The NTSB initiated this Safety Study in response to three of its own gas transmission accident investigations that cited deficiencies in operator IMPs and PHMSA oversight (i.e., Palm City, Florida; San Bruno, California; and Sissonville, West Virginia). In making thirty-three findings, the study identified numerous areas for improvement in gas transmission IMPs including, but not limited to: (1) IM guidance and training to inspectors (finding that existing PHMSA resources are “inadequate”); (2) inappropriate elimination of threats and interactive threats; (3) expanding the use of in-line inspection (ILI) (because it yields the highest per mile discovery of pipe anomalies); (4) elimination of direct assessment as the sole integrity assessment method; (5) evaluating the effectiveness of risk assessment approaches/models; (6) developing minimum operator qualification criteria for all IMP personnel; and (7) improving IMP data collection and reporting (with an emphasis on geospatial data and geographic information systems).
Based on these findings, the Board issued 22 recommendations to PHMSA in the following areas, among others:
- Evaluate the need for additional IMP inspection guidance;
- Assess limitations with current process for identifying HCAs and publish results (including a developing national repository for geospatial data);
- Increase positional accuracy of pipeline attributes and include HCA identification in the National Pipeline Mapping System;
- Collection of additional information on annual and incident reporting forms (such as method of HCA identification, risk assessment approaches and inclusion of multiple root causes);
- Evaluate inappropriate elimination of threats, establish minimum criteria, and provide guidance;
- Update guidance on evaluation of interactive threats and list all threat interactions that require evaluation and acceptable evaluation methods;
- Evaluate safety benefits of four risk assessment approaches used by operators, disseminate results, and update guidance on the same (focusing on method for weighting factors, consequence of failure calculations, and appropriate risk metrics and methods for aggregating risk along a pipeline);
- Require that all transmission lines are capable of being assessed by ILI;
- Identify operational complications that limit the use of ILI and develop methods to eliminate them; and
- Develop a plan to eliminate the use of direct assessment as the sole integrity method for transmission lines.
Recommendations were also issued to the American Gas Association and the Interstate Natural Gas Association of America (i.e., to collect data on probabilistic risk assessment models and a strategy for increasing the use of ILI), the National Association of Pipeline Safety Representatives (i.e., to work with PHMSA on developing a program to formalize and facilitate increased state to state coordination in IM inspections), and the Federal Geographic Data Committee (i.e., to develop digital spatial data standards and specifications for use by gas transmission operators in HCA identification).

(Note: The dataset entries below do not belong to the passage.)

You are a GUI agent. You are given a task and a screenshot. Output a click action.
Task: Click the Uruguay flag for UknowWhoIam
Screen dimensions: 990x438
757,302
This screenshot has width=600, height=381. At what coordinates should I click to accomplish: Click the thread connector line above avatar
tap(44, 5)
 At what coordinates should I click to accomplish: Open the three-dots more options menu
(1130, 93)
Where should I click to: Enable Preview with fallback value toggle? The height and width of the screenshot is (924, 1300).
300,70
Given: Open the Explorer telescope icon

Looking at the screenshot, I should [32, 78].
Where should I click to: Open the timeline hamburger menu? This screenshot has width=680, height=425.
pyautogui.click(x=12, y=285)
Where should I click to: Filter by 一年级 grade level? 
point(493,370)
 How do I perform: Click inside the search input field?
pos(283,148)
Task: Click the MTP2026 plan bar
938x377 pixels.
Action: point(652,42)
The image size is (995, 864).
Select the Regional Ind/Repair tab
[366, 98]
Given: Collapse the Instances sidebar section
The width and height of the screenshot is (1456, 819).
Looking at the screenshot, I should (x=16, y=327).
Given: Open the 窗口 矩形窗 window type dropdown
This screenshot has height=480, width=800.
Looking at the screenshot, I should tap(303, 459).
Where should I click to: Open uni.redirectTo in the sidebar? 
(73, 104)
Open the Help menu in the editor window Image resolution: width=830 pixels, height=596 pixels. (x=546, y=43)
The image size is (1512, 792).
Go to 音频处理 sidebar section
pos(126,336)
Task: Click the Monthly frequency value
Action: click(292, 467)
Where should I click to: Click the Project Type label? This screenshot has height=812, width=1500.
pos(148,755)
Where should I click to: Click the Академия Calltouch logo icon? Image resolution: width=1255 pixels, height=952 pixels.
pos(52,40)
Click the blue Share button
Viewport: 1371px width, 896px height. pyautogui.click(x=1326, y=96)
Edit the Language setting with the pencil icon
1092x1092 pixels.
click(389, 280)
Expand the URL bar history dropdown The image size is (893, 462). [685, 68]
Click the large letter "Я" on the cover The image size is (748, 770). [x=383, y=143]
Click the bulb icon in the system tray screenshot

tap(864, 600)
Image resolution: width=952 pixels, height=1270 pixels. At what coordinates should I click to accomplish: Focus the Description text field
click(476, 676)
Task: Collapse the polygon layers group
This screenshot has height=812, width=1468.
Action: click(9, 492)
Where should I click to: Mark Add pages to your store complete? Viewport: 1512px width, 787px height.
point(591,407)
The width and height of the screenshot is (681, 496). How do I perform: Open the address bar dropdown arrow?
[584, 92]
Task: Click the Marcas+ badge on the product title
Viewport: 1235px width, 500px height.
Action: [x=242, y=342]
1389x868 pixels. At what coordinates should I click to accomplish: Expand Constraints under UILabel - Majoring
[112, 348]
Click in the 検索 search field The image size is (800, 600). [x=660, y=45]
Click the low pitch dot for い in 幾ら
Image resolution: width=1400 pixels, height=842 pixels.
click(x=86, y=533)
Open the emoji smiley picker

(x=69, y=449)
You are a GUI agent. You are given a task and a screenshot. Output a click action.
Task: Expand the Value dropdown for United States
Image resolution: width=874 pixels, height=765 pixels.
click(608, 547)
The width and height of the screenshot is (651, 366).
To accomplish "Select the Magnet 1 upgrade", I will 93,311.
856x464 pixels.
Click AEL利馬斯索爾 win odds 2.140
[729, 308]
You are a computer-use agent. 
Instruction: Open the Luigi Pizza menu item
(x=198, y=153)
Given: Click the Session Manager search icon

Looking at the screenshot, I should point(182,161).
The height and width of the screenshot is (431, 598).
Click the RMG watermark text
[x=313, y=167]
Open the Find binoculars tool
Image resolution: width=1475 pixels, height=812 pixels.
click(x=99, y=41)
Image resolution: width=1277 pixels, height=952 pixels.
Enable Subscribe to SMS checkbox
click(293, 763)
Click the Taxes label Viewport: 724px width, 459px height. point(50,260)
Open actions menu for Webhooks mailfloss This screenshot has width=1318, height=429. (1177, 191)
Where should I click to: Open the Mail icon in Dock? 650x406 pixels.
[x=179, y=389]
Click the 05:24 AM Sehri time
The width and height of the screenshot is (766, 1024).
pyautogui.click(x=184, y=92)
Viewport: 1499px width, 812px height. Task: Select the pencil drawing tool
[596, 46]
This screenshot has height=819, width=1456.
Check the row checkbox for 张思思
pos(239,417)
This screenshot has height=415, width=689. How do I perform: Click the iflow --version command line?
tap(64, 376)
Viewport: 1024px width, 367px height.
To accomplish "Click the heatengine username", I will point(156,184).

At a minimum, PHMSA is required by law to respond to the above safety study recommendations from the NTSB. It is likely that the Board’s findings and recommendations will also inform reauthorization of the Pipeline Safety Act later this year and PHMSA’s forthcoming integrity management rulemakings for both natural gas and liquid pipelines. The last pipeline safety study NTSB conducted was in 2005, concerning SCADA, and the Board has claimed in the past that it resulted in promulgation of the PHMSA Control Room Management regulations.